To prove his point, Holden and O dragged 6 average Joes onto the set to talk about their happiness or failure to reach happiness. Having completed surveys to measure their “happiness levels”, those who weren’t adequately happy were then systematically berated for not being in touch with their inner happiness, because "happiness starts now". You just have to get in touch with your inner happiness… the world is inside your head… if it’s a happy world you construct then you’ll be happy. Such platitudes were then followed by a smug Dr Holden and O talking about the moments when they each discovered that they were the masters of their universe. This became quite surreal when O was talking about the moment “in 1985” when she realized that her world existed in “her head”, and it was hers to control… Hmmm.
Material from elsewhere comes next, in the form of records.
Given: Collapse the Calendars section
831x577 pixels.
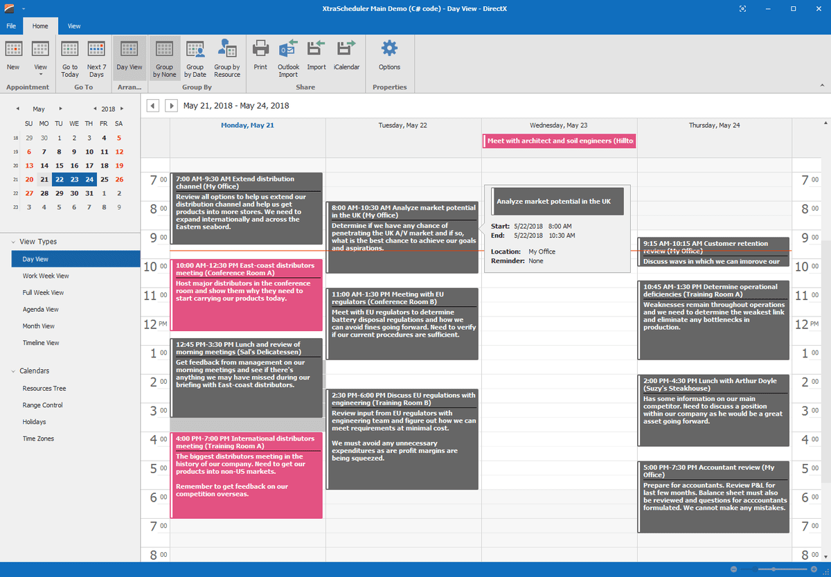Looking at the screenshot, I should click(13, 371).
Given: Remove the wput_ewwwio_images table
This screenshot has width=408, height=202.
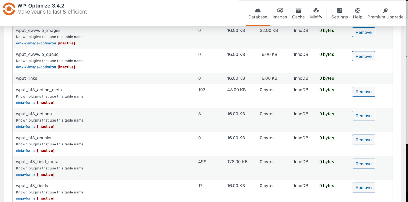Looking at the screenshot, I should [363, 32].
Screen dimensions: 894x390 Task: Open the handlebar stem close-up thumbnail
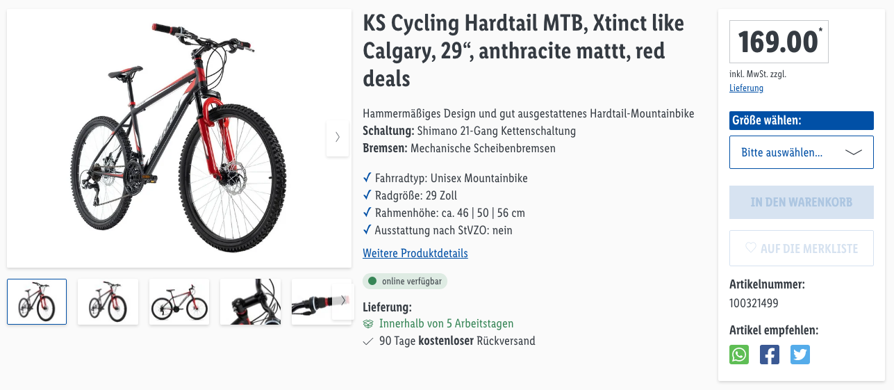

I couldn't find this particular footage, but here's O talking on Larry King about how, I kid you not, a call from the casting director of The Color Purple is the basis of her particular brand of metaphysics:
My problem with this kind of stuff? Where do I start…
1) Law-of-attraction frameworks (eg the base of The Secret – for those who like their metaphysics by Channel 9 producers) provide a false sense of agency based on blaming the miserable and sick for their own state of affairs. This is really just a thinly veiled Social Darwinist approach: she got cancer because she was anxious, he’s poor because he wasn’t positive enough… Rather than working hard or otherwise as the deciding factor between success or a swift descent through the social sediment (eg ignoring class), law-of-attraction simply swaps work for “positivity”. This means people can feel comfortable for their successes because the less successful just weren’t positive enough – genetics, class, prejudice be damned – and dampen their fears of the great unknowns, eg cancer, which can be warded off through positivity alone (which I'm sure is a factor, but not the only factor). This might be my own pathology here (cynic, pessimist), but this sort of stuff irks me deeply.
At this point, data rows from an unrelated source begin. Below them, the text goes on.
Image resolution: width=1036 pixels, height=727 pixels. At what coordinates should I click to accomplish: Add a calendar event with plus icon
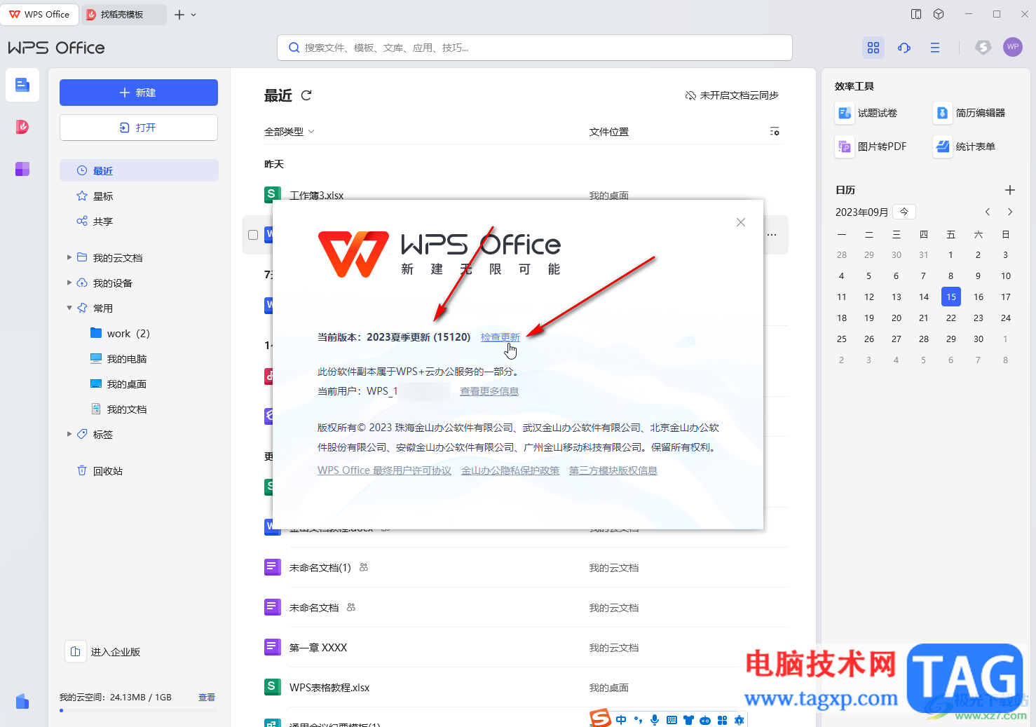tap(1010, 190)
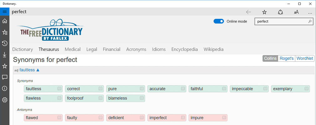Switch to the Idioms tab
Screen dimensions: 316x125
click(x=159, y=49)
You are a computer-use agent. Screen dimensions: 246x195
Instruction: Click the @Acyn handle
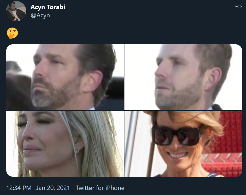(40, 15)
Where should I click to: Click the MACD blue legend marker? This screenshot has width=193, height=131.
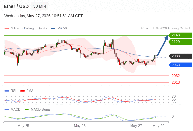click(7, 109)
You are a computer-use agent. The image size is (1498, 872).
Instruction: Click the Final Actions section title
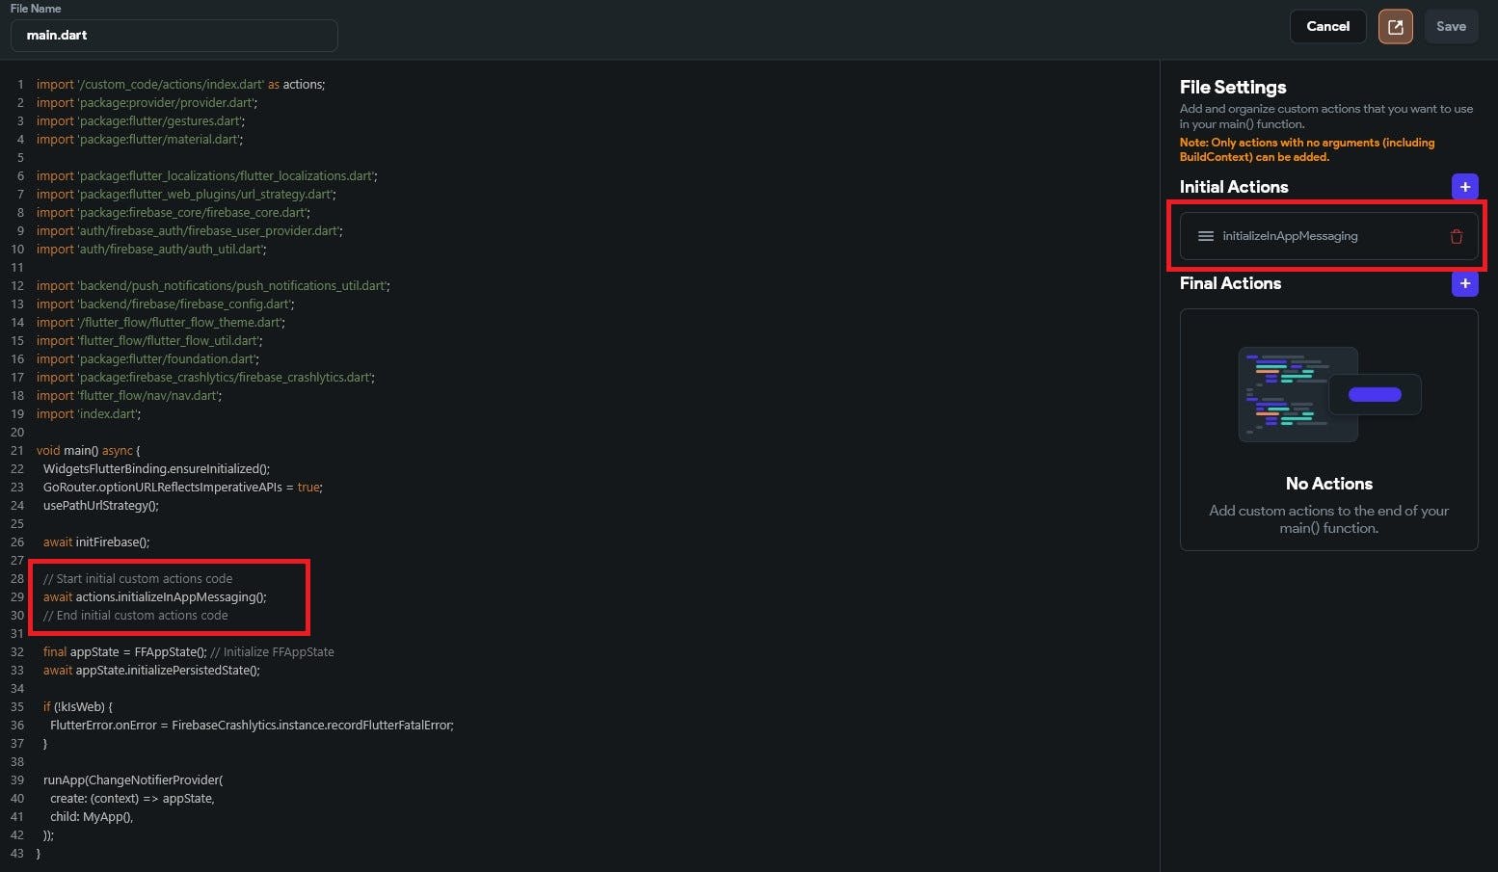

2) Yapping on about connecting to your “inner happiness” trivializes the mechanics through which people can feel happy and secure. Yes, attitude is important, but there are a whole host of other factors that effect outlook and disposition – financial security, genetics, health, intra-family dynamics etc. Asserting that within any of these contexts one should be able to connect to their own happiness adds another thing to worry about. Why have I failed at happiness?
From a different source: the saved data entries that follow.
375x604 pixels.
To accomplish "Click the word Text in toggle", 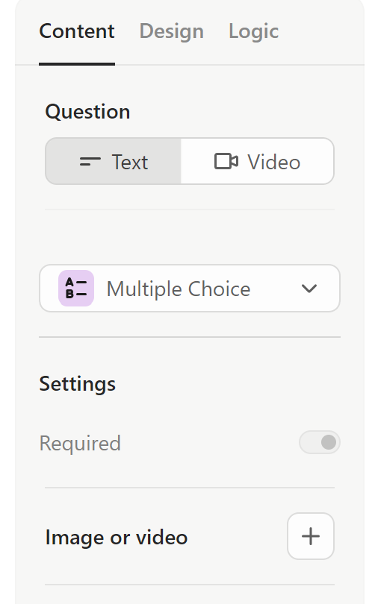I will pos(130,162).
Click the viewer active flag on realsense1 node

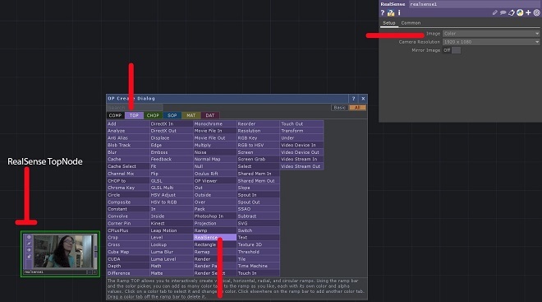click(94, 272)
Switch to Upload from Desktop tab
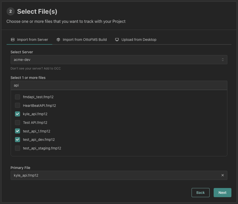 [139, 40]
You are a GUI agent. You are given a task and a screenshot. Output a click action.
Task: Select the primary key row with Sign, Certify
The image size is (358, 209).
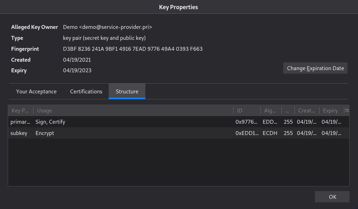tap(178, 122)

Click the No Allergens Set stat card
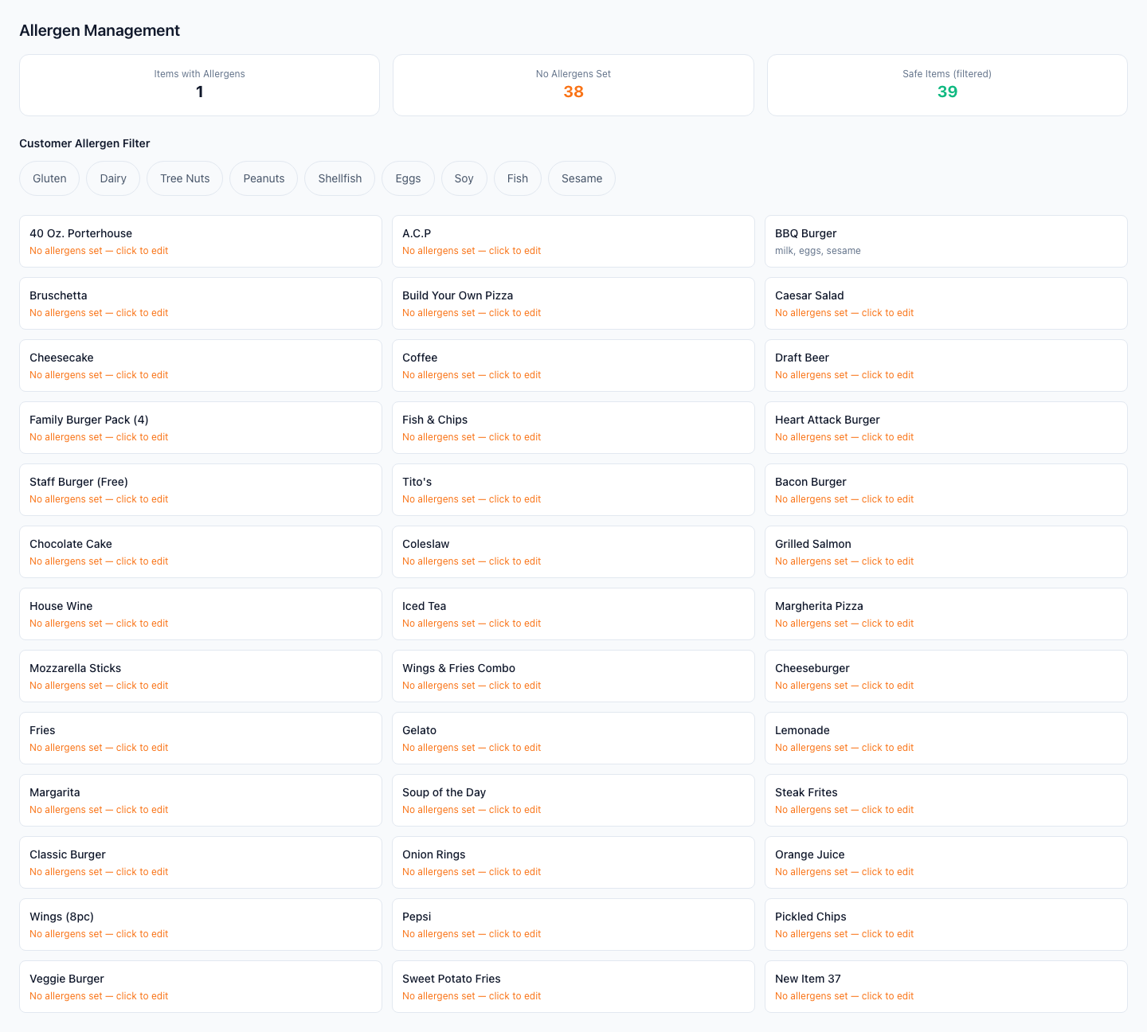point(574,85)
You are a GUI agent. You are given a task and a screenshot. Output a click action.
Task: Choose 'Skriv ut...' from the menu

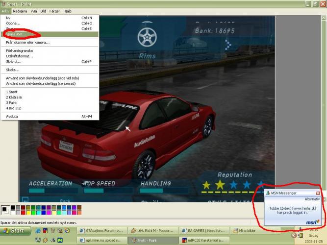(x=14, y=62)
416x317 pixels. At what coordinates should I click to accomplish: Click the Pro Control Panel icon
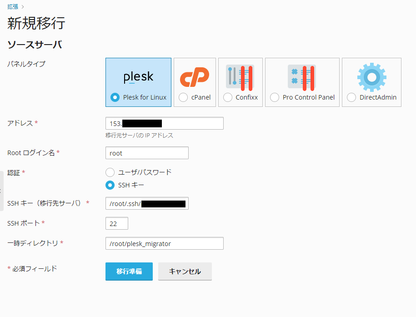coord(302,77)
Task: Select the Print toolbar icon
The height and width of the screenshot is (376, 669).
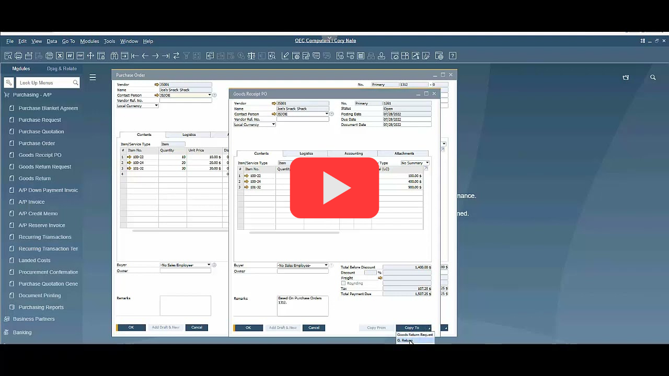Action: 18,55
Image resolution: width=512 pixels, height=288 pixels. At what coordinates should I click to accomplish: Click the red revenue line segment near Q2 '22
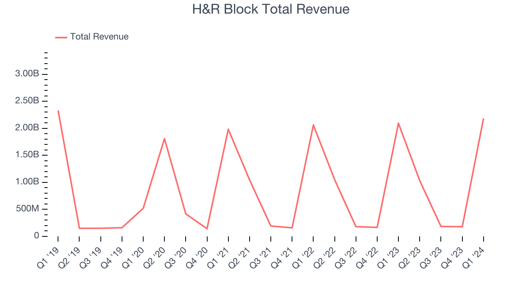click(x=334, y=176)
3) Self-help authors are not disinterested observers. They’ve got something to sell, so it’s in their interest that we believe in a quick-fix to happiness.
4) Telling people that they can feel happy if they want to is very, very similar to telling people to just get on with it.
5) AND (this might be too cynical, but) the same consumer capitalist societies which allow people like Oprah to find their happiness cannot function if everyone is able to create their ideal lives. Oh my god I'm so negative...
But seriously, when did Oprah get completely loopy with this kind of stuff? Is this what happens with obscene wealth and power?